64 fish?????? a stringer like that gives me nightmares these days, haha but sounds like a fun day. whats up with your drivers license??


----------



## Size Matters (Dec 22, 2007)

It sounds like you had a great time glad to see you back in action. 8)


----------



## tye dye twins (Mar 8, 2011)

LOAH said:


> Really got into the 'gills up there, eh? Nice.
> 
> Nice haircut. Glad you get to enjoy your license for a little while longer.


Oh no you just amitted your age LOAH. That is what everyone over 30 says! 



utahgolf said:


> 64 fish?????? a stringer like that gives me nightmares these days, haha but sounds like a fun day. whats up with your drivers license??

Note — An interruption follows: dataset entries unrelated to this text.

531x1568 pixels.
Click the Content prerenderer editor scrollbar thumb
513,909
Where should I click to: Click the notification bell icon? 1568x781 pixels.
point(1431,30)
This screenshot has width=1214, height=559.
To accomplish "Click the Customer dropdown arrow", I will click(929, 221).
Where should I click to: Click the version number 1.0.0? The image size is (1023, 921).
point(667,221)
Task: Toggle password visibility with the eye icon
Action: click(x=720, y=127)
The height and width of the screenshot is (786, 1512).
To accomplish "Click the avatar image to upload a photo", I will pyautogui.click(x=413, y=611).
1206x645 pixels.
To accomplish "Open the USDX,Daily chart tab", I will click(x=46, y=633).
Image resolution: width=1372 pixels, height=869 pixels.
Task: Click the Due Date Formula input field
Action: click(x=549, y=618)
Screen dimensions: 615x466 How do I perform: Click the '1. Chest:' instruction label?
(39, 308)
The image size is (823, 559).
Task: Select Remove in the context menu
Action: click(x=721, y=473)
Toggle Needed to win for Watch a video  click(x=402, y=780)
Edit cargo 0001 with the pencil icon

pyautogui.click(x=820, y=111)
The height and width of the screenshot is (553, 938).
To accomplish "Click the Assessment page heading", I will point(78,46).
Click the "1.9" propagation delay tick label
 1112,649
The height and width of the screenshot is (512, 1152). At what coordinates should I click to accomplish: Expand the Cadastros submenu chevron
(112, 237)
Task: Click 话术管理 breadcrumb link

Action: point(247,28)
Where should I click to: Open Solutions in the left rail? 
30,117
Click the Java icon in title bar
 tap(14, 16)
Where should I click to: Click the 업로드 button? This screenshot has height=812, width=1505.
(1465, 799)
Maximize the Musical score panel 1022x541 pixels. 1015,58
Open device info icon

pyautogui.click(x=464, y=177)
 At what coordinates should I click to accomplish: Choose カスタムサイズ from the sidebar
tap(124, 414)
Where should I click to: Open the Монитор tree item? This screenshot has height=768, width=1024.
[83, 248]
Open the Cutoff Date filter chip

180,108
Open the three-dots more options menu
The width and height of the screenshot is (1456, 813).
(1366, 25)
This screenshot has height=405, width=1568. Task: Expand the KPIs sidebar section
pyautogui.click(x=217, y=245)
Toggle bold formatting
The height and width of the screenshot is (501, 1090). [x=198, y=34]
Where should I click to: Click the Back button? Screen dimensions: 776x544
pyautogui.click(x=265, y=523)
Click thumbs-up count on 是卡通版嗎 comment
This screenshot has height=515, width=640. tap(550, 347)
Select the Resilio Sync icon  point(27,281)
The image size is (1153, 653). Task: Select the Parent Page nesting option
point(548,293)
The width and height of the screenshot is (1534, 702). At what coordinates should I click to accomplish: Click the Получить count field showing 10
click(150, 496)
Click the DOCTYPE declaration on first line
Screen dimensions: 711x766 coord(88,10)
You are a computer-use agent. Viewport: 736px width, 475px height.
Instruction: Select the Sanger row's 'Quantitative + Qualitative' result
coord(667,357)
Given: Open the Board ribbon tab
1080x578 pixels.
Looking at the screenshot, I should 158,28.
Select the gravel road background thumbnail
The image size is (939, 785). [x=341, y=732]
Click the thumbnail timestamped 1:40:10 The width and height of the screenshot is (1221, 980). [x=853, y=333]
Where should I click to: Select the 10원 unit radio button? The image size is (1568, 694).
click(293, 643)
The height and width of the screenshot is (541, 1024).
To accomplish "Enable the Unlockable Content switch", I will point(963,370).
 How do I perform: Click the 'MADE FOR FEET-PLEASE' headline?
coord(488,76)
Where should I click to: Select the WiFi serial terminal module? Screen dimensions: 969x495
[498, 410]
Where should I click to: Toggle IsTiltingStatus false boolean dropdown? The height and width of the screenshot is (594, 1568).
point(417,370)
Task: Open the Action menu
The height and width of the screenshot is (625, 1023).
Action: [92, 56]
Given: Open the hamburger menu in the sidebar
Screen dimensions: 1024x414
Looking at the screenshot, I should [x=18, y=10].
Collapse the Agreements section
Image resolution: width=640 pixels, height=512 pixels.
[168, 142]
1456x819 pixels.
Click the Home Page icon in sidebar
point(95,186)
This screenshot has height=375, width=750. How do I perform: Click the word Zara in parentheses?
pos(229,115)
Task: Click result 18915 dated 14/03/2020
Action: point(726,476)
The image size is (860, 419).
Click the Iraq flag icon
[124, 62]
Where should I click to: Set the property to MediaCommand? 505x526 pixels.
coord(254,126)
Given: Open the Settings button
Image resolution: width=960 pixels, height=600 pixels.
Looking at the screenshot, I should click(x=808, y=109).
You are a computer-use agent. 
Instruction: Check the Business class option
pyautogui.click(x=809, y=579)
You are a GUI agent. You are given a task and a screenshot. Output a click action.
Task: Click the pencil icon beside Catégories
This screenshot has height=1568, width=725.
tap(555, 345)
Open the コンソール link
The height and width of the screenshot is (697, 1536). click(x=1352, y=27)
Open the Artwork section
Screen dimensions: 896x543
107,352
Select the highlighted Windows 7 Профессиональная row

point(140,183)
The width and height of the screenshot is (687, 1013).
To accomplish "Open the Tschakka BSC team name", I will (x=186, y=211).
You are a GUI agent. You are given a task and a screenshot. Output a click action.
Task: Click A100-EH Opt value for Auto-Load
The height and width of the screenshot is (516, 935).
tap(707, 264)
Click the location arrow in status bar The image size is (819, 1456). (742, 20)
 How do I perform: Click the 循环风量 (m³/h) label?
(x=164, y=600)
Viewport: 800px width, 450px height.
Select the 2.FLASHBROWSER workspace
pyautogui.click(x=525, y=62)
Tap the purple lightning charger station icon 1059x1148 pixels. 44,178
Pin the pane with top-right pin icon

I had 8 rings on my stringer and I could fit 4 bluegills per ring. Boy did it get heavy by the end of the day. PM sent on the Drivers License question.


----------



## LOAH (Sep 29, 2007)

What? 'Gills?

I guess that figures, because I'm over 30. :lol:


----------



## tye dye twins (Mar 8, 2011)

LOAH said:


> What? 'Gills?
> 
> I guess that figures, because I'm over 30. :lol:


No, no, it is the that the hair cut looks good coment.


----------



## 1morecast (Dec 6, 2007)

Sweet!!! Thats one big bluegill.


----------



## Gee LeDouche (Sep 21, 2007)

That thing is massive! Thanks for sharing.. I look forward to gettin up there soon


----------



## Bhilly81 (Oct 18, 2009)

What do you mean mantua will be shut down on Saturday? A friend and I was talking about going up there


----------



## tye dye twins (Mar 8, 2011)

bigboybdub said:


> What do you mean mantua will be shut down on Saturday? A friend and I was talking about going up there


That was last weekend on July 16th.


----------



## Bhilly81 (Oct 18, 2009)

Oops I should look at dates more. Night shift messes with your internal calendar way bad thanks


----------



## tye dye twins (Mar 8, 2011)

No worries, I hated working nights. I worked day shifts midweek and nights on weekends and it was the worst idea in my life. Now days I will only work during the day.


----------



## 1morecast (Dec 6, 2007)

I like mantua, its the weeds that are hard to deal with. There are a lot of fish, but it seems like nothing but dinks?


----------



## tye dye twins (Mar 8, 2011)

1morecast said:


> I like mantua, its the weeds that are hard to deal with. There are a lot of fish, but it seems like nothing but dinks?


Yep we ran into 2 small LMB's until we got the 16.5 incher (see other post). I heard they used to "take care" of the weeds back in the day. Now they are rampant! I hate them too. I don't even bother with a spinner in that place. The weeds sure do add to the fight with those little bluegills! Sometimes the weeds on the fish are so thick you can't even see the fish on the hook. I am happy with most of the sized bluegills though.


----------